| Except that the drug has negative side effects and does not work-not even with the most optimistic interpretations. If you allow that, you're back to HCQ for Covid territory. Or all the autism "treatments". The problem is that most people think of medical outcomes as having 2 results when there are 4. The 2 everybody thinks about are "drug given->patient gets better" and "drug not given->patient gets worse". But there are two more cases. "drug not given->patient gets better" is wonderful in the super-rare cases when it happens and is totally unproblematic. The problem is that the case "drug given->patient gets worse" is common--doubly so for experimental treatments--exponentially so for experimental cancer treatments. And the problem is that it can be due to either the disease or the drug or both. This case is the one that you can't explain in a soundbite. And it's one of the big hurdles in drug discovery. The vast majority of people simply will never get this. We know this. We watched it play out in real time--multiple times. Sure, if you made everybody pass a Bayesian statistics exam before they could get their treatment, that would work. But then you'd be "gatekeeping a cure". Stupidity is the norm, not the exception, and greedy, evil bastards are not unrare. Your rules have to, sadly, take that into account. |
It is not actually super rare. One might even say this is the most common case. I guess what you can say is that spontaneous remission is super rare to happen for “serious” diseases. But that is circular reasoning because we kinda define serious diseases by the fact that it is rare to just get better without treatment from them.
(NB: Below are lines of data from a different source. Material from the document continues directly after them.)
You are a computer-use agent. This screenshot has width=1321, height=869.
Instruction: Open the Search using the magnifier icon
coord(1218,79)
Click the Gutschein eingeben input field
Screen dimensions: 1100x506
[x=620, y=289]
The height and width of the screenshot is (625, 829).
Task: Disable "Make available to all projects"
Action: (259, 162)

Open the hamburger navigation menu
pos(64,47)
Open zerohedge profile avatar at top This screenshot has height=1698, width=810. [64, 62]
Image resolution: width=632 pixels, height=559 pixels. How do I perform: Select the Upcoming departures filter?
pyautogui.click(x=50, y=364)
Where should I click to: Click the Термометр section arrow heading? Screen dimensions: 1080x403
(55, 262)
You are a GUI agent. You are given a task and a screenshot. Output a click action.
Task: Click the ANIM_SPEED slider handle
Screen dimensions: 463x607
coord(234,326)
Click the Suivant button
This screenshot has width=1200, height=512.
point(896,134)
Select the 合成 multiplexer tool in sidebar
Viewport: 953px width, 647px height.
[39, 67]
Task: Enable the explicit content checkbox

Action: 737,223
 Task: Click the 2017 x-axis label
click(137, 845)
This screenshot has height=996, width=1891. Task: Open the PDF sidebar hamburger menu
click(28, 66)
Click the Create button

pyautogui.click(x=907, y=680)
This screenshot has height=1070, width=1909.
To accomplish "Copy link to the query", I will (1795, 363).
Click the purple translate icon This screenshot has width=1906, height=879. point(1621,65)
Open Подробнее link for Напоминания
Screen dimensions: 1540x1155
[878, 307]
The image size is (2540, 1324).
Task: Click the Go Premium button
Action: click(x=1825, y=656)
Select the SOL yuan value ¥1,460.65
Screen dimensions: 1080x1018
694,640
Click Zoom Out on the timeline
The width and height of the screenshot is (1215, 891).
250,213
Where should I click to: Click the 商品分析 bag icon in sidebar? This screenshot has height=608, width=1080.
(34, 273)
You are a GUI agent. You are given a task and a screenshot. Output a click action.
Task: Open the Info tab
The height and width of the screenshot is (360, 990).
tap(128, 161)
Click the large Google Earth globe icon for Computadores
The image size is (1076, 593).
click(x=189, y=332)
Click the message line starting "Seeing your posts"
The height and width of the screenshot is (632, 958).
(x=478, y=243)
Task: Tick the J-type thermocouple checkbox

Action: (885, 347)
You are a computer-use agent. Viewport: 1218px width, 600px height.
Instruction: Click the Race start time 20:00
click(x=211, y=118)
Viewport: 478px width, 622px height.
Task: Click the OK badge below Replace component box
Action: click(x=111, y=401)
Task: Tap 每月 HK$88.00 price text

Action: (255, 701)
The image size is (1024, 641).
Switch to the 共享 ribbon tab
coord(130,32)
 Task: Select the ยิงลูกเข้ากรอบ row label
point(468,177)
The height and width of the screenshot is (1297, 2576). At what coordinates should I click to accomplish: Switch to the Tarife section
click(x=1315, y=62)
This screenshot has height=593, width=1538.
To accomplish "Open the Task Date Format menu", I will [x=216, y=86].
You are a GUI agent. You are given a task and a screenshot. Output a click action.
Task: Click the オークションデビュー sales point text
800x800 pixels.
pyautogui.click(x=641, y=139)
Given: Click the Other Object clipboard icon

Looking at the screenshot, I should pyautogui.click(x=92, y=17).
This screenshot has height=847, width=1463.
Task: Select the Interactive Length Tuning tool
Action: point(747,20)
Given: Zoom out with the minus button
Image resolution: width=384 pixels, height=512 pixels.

Why is this important? Because this is one of the main wrinkles with drug testing. If some people just get better on their own then you have to be very carefull with statistics and double blind protocols. Because if not you might confirm your belief in an innefective, or maybe even harmful treatment by random happenstance. Therefore i would say this case is also one of the big hurdles in drug discovery.
Otherwise i agree with the general gist of your comment.